There are many kinds of hypnotic techniques. After you’re under hypnosis, a hypnotherapist may: talk to you in a soothing way to help you feel relaxed and secure, make suggestions about positive behaviors, encourage you to clearly imagine yourself acting differently, a powerful practice called “mental imagery”

A hypnotherapist can work with you to find the technique that can work best for what you’re trying to accomplish. Although it’s important to begin by working with a hypnotherapist, the hypnotherapist can then teach you self-hypnosis so you can practice at home. Once you have a firm grip on an issue like pain or fatigue with the therapist, you can continue on your own with self-hypnosis.

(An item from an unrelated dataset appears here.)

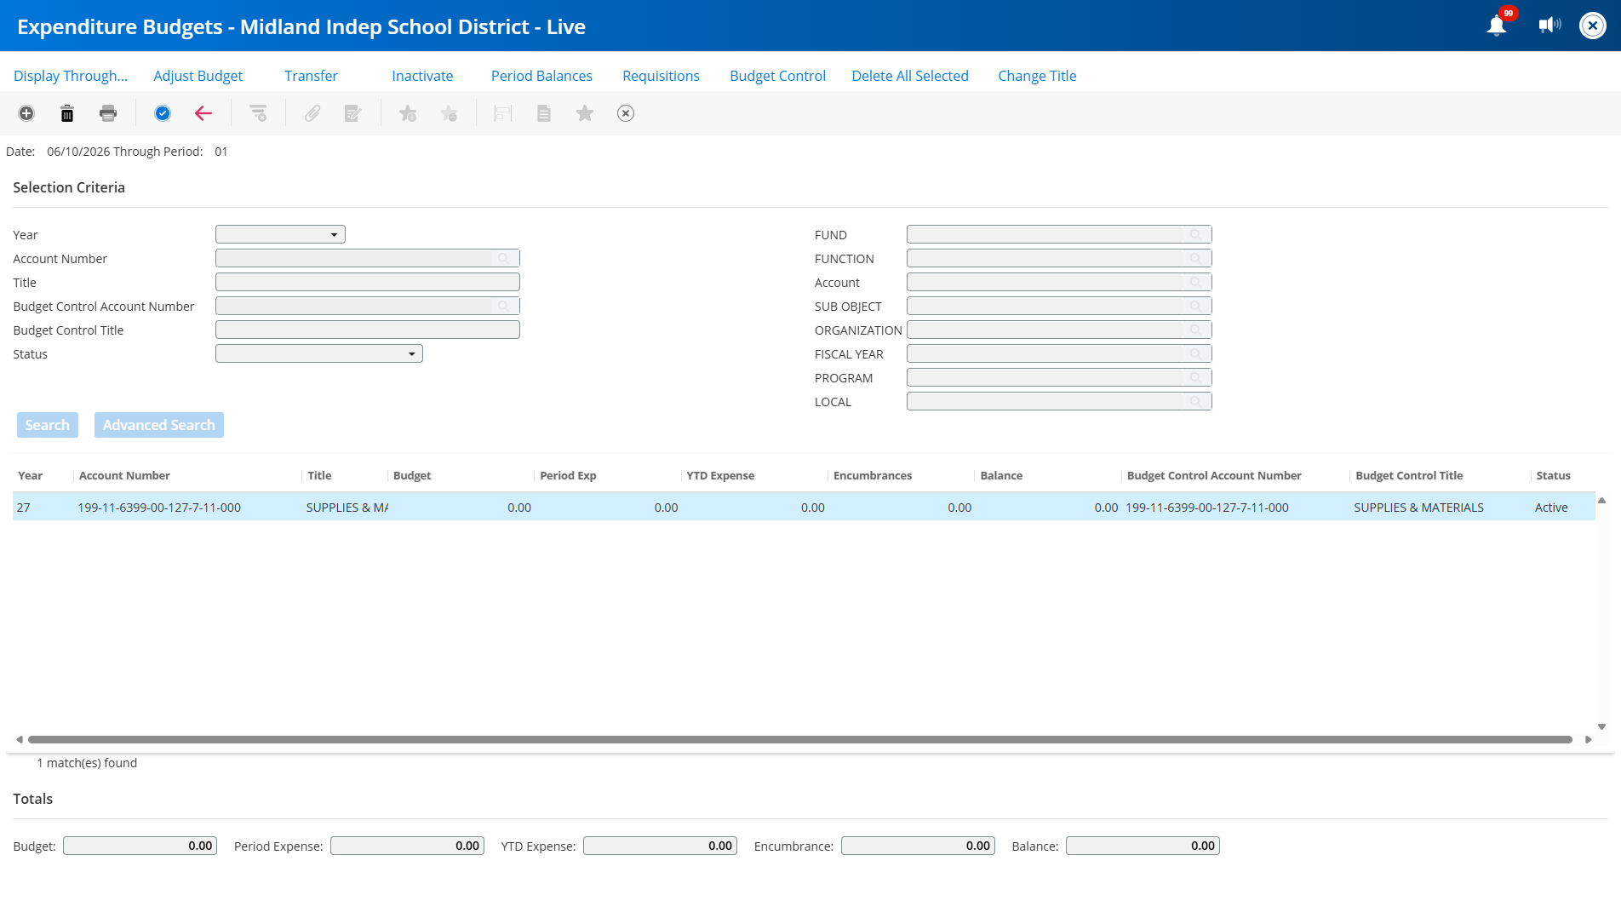Select the 199-11-6399-00-127-7-11-000 result row

[804, 507]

What hypnosis is not: When you’re under hypnosis, the hypnotherapist cannot control you. It is not possible for a hypnotherapist to force you to do anything that you don’t want to do. You cannot be hypnotized against your will. You must be open and receptive to the idea of hypnosis for it to work. Research on hypnosis in people with breast cancer and other types of cancer: An Italian study published in Oncology in 2000 followed 16 adult cancer patients suffering from nausea and vomiting just before their next chemotherapy doses, which is sometimes called “anticipatory” nausea and vomiting. After they underwent hypnosis, nausea and vomiting disappeared.

In a Stanford University study published in 1983, 54 women with metastatic breast cancer were followed for one year. Some of the women were offered group therapy each week, and a portion of these group therapy participants were trained in self-hypnosis directed at reducing cancer pain. The hypnosis techniques taught patients to allow the pain to happen, but to also imagine simultaneous sensations in the pain areas, such as feelings of freezing cold or warm tingles. Patients were taught to focus their attention on these alternate imagined sensations instead of the pain sensations. The patients taking part in both group therapy and self-hypnosis were found to have lower pain ratings than those who only had group therapy or had no therapy or hypnosis.